• **Exercise brief**: Return every one of the items below verbatim, with each line left unchanged.

Dataset items
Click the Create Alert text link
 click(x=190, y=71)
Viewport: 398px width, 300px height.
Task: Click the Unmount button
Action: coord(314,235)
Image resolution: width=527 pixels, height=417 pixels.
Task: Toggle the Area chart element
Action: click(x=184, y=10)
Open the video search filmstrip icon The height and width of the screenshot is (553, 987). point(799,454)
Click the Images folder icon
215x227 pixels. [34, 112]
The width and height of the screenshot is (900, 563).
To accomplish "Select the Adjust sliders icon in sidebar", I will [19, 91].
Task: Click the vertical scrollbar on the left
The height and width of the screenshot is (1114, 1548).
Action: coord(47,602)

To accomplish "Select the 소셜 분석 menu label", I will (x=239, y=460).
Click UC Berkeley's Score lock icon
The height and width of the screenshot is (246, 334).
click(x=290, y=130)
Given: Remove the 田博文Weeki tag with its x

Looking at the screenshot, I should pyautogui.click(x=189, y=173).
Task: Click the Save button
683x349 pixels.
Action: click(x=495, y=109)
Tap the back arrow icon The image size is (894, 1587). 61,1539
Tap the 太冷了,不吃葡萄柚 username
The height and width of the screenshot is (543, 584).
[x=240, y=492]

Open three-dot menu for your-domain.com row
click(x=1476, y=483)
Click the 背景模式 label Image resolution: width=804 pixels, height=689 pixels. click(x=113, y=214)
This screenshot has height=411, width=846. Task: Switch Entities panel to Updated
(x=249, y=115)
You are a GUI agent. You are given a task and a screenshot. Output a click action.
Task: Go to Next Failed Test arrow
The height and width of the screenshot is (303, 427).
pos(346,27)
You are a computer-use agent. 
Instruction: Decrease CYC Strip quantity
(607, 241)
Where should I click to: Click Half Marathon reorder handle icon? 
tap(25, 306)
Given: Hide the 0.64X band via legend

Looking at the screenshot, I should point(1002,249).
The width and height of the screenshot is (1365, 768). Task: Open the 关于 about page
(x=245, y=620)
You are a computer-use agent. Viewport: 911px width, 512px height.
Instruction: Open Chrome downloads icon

• **Result for this task**:
Click the Create Alert text link
 click(x=190, y=71)
Viewport: 398px width, 300px height.
Task: Click the Unmount button
Action: coord(314,235)
Image resolution: width=527 pixels, height=417 pixels.
Task: Toggle the Area chart element
Action: click(x=184, y=10)
Open the video search filmstrip icon The height and width of the screenshot is (553, 987). point(799,454)
Click the Images folder icon
215x227 pixels. [34, 112]
The width and height of the screenshot is (900, 563).
To accomplish "Select the Adjust sliders icon in sidebar", I will [19, 91].
Task: Click the vertical scrollbar on the left
The height and width of the screenshot is (1114, 1548).
Action: coord(47,602)

To accomplish "Select the 소셜 분석 menu label", I will (x=239, y=460).
Click UC Berkeley's Score lock icon
The height and width of the screenshot is (246, 334).
click(x=290, y=130)
Given: Remove the 田博文Weeki tag with its x

Looking at the screenshot, I should pyautogui.click(x=189, y=173).
Task: Click the Save button
683x349 pixels.
Action: click(x=495, y=109)
Tap the back arrow icon The image size is (894, 1587). 61,1539
Tap the 太冷了,不吃葡萄柚 username
The height and width of the screenshot is (543, 584).
[x=240, y=492]

Open three-dot menu for your-domain.com row
click(x=1476, y=483)
Click the 背景模式 label Image resolution: width=804 pixels, height=689 pixels. click(x=113, y=214)
This screenshot has height=411, width=846. Task: Switch Entities panel to Updated
(x=249, y=115)
You are a GUI agent. You are given a task and a screenshot. Output a click action.
Task: Go to Next Failed Test arrow
The height and width of the screenshot is (303, 427).
pos(346,27)
You are a computer-use agent. 
Instruction: Decrease CYC Strip quantity
(607, 241)
Where should I click to: Click Half Marathon reorder handle icon? 
tap(25, 306)
Given: Hide the 0.64X band via legend

Looking at the screenshot, I should point(1002,249).
The width and height of the screenshot is (1365, 768). Task: Open the 关于 about page
(x=245, y=620)
You are a computer-use agent. Viewport: 911px width, 512px height.
Instruction: Open Chrome downloads icon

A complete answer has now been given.